At the same time, Symington clearly did not trust supporters of traditional marriage to be fair, and she condescendingly dismissed them from consideration. Furthermore, she intentionally chose not to question anyone under consideration for the commission about their views on same-sex marriage. Consequently, even if they were supportive of traditional marriage in the past (as Bloomer was), their views might have changed.

What is the result when you combine an avoidance of asking potential commission members their beliefs on same-sex marriage with a stated opposition to appointing anyone who stands for traditional marriage? It might well be a “don’t ask, don’t tell” policy for any members who support traditional marriage if they want to stay on the commission. It’s not difficult to imagine an intense pressure on marriage conservatives to keep their views under wraps.

Even more disturbing is the bias shown by the legislative leaders against people of faith who oppose same-sex marriage. Symington apparently believes she saved Matano from occupying “an impossible position” by never considering him (and, presumably, anyone else who has religious objections to same-sex marriage) for the commission. She also outrageously assumes that Matano would lack an “open mind,” although the absence of quotes around that phrase in the original article leaves open the possibility that the reporter’s view is presented instead of Symington’s. As is all too common among progressives, the Roman Catholic Church gets stereotyped implicitly as a backwards totalitarian institution that clamps down on members’ freedom of thought.

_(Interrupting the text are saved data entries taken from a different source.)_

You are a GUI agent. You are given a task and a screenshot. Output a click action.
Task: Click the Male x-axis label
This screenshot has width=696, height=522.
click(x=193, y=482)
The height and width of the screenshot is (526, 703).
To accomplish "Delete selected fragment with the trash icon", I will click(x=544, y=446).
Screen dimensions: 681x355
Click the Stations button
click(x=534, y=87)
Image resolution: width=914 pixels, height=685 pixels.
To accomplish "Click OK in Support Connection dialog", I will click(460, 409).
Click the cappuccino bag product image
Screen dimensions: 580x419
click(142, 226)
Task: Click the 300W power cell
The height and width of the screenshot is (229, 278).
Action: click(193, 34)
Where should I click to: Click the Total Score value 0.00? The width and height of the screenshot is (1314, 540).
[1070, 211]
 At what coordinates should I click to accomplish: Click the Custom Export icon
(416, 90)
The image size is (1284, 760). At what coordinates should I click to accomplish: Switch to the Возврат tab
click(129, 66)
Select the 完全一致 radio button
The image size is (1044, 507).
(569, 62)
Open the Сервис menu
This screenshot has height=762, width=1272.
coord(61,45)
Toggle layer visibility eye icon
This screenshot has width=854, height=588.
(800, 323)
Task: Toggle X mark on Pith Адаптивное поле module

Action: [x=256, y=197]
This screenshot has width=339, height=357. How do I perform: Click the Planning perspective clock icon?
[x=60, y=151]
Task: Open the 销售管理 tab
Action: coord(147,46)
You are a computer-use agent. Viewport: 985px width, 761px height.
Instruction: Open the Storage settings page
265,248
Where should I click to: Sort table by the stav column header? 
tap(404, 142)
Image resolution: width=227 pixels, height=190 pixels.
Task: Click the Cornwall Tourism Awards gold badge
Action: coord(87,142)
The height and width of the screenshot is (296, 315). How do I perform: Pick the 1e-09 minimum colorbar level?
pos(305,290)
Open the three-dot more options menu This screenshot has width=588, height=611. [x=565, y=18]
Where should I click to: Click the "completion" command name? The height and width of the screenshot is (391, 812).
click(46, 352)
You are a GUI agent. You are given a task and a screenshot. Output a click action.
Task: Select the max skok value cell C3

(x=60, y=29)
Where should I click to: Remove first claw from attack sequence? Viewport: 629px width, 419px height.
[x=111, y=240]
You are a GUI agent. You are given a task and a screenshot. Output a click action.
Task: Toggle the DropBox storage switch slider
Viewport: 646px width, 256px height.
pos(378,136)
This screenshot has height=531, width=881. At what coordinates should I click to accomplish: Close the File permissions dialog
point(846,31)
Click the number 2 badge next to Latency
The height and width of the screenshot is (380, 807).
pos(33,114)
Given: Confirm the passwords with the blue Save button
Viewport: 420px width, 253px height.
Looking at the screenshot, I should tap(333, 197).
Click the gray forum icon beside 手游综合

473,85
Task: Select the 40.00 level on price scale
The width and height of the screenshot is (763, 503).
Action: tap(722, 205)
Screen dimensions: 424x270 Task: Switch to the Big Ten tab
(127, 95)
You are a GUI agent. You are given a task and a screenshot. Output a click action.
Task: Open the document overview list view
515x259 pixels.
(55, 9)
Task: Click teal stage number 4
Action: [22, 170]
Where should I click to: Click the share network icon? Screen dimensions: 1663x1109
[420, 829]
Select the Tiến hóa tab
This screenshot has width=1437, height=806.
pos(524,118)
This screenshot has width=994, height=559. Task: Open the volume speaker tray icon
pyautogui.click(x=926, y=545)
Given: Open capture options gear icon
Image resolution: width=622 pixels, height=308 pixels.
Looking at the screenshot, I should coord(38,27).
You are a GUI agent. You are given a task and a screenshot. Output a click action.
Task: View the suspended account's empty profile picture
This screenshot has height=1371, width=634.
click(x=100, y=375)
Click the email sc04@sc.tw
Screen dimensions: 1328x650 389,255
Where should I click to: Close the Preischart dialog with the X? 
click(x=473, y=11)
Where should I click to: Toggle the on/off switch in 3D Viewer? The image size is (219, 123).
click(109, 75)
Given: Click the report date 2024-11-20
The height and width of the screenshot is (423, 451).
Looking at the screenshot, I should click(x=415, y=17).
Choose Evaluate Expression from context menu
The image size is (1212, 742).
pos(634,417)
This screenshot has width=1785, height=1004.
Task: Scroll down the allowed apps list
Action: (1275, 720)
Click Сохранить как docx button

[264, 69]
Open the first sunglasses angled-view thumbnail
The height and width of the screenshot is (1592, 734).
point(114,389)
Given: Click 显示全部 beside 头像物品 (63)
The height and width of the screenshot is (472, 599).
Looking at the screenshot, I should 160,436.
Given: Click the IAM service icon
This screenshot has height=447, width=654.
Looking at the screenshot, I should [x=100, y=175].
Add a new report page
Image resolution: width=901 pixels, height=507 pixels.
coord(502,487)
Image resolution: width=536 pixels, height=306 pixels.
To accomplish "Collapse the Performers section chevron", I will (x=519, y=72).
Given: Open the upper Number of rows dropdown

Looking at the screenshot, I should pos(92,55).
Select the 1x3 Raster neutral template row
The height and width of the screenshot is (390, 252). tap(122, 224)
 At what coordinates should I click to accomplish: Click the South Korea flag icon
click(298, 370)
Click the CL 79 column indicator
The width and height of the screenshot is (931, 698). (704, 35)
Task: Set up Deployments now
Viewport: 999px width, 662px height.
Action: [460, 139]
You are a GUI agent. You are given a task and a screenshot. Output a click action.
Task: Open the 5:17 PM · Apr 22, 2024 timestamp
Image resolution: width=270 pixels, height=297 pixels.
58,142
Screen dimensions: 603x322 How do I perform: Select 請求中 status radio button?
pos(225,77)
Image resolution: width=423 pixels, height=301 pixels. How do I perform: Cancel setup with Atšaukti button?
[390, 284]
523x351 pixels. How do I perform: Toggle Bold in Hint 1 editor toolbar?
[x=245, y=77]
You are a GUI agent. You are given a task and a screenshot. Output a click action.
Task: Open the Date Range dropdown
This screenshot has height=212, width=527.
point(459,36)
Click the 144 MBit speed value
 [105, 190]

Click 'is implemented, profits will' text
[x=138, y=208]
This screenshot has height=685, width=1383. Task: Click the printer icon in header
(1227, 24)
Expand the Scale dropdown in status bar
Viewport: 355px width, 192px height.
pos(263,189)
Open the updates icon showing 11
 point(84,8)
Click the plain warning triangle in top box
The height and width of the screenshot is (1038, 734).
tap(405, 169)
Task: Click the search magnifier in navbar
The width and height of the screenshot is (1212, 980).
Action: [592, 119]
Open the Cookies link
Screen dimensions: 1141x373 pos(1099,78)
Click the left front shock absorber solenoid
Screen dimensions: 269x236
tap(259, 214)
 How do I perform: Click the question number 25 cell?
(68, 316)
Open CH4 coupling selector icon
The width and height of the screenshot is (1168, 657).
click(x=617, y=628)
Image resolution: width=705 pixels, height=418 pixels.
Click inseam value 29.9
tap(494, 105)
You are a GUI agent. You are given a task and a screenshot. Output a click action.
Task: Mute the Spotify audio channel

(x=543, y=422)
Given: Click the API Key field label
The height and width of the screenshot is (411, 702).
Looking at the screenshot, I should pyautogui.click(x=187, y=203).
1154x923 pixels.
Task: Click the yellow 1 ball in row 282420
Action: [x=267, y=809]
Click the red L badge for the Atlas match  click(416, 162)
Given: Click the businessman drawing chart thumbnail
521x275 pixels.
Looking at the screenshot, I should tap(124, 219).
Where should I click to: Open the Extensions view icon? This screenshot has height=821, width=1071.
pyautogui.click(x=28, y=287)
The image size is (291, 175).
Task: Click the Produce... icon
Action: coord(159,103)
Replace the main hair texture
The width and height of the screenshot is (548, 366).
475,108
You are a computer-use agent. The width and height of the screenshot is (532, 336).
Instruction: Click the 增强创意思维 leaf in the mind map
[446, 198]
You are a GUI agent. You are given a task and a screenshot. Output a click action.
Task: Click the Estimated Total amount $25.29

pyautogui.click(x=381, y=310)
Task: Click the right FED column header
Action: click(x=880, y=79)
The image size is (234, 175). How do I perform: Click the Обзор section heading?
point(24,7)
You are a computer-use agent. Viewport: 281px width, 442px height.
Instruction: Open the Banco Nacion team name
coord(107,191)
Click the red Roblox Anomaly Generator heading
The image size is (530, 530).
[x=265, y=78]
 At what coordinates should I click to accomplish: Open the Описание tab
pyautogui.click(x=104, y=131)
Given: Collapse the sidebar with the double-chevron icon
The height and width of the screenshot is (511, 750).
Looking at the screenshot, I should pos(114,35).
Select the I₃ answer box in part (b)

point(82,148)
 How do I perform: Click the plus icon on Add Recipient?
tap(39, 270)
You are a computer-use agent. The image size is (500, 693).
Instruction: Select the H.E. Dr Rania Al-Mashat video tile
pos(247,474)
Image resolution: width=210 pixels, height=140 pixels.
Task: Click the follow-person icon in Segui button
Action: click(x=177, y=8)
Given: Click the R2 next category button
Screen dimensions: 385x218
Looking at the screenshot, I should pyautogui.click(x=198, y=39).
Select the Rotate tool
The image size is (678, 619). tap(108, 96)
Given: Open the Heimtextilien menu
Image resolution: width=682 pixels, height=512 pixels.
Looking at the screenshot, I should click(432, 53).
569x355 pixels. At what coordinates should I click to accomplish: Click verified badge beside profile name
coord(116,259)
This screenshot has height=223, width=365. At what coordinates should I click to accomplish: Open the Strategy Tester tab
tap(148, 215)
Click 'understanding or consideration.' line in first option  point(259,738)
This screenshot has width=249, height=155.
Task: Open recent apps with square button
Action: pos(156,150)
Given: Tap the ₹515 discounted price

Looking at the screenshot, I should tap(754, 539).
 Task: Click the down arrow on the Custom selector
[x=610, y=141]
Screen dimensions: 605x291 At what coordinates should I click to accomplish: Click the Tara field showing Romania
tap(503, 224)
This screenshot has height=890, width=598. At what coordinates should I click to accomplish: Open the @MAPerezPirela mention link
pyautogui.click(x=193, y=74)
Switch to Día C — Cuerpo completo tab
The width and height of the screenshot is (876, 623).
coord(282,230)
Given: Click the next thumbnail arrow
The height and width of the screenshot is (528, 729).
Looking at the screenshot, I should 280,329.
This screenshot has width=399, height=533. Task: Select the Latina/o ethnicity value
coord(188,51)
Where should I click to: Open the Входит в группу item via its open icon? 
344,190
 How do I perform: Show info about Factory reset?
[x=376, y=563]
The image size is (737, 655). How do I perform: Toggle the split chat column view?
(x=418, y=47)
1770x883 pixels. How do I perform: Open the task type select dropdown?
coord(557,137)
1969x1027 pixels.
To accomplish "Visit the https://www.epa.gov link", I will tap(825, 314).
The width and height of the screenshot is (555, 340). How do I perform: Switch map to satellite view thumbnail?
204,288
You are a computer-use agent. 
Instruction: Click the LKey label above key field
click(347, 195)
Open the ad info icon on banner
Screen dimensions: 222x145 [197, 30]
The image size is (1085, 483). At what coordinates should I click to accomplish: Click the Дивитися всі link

Others might raise another issue entirely: whether the legislative leaders and their commission appointees have enough respect for religious beliefs to faithfully represent the people of Vermont. They well might not find the assurances of several council members that the latter group will set aside their personal views if necessary reassuring, even if those members truly are good listeners. In fact, critics have wasted no time in calling the commission a sham.

There are several losers in this situation. The first is Vermont citizens who favor retaining the traditional definition of marriage. To say that the political deck is stacked against them is an understatement. Consequently, the second group to suffer is all Vermont citizens, since an impartial report by the commission is almost impossible to expect.

The third loser here is the American tradition of religious freedom and religious tolerance. When any person of faith is excluded from such a commission for the reasons given (or similar reasons), then a wall is being raised even higher to keep some citizens out of the political process. And that wall is discriminatory; it excludes only faithful members of those churches that disagree with the state. So orthodox religions are a fourth loser here (clearly orthodox Christianity, but also other traditional faiths); they are viewed as untrustworthy and backwards.

The Vermont commission’s lack of differing views, including differing religious views, on same-sex marriage is greatly troubling. Most disturbingly, this is a situation that could, in the long run, take America down the same path as England, where orthodox Christian institutions are now required by law to support homosexual practice against their religious beliefs. Those who consider such a slippery slope warning to be far-fetched need only look at New Jersey for a current example in the United States.